**What this task involves**
Where does the string "Select" appear in the records? Copy every line that contains it.
===== Data section
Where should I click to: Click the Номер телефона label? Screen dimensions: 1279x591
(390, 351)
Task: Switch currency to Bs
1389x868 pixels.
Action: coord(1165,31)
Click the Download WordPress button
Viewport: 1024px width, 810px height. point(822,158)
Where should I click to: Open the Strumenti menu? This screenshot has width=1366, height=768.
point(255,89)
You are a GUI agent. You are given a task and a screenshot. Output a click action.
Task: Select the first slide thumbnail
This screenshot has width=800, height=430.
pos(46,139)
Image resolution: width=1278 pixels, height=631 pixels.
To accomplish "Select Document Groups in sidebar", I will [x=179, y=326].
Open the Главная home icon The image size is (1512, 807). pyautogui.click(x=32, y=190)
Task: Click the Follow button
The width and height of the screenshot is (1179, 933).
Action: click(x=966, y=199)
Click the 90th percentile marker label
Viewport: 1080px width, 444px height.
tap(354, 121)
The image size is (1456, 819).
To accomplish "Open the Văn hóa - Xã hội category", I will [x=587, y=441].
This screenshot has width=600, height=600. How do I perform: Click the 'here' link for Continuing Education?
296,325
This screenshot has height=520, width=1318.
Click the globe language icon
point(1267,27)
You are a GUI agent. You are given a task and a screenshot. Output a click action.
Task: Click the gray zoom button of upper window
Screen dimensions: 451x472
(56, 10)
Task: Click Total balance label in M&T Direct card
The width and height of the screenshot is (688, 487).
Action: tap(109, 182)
==========
**Solution**
Task: Select the first slide thumbnail
To accomplish "Select Document Groups in sidebar", I will [x=179, y=326].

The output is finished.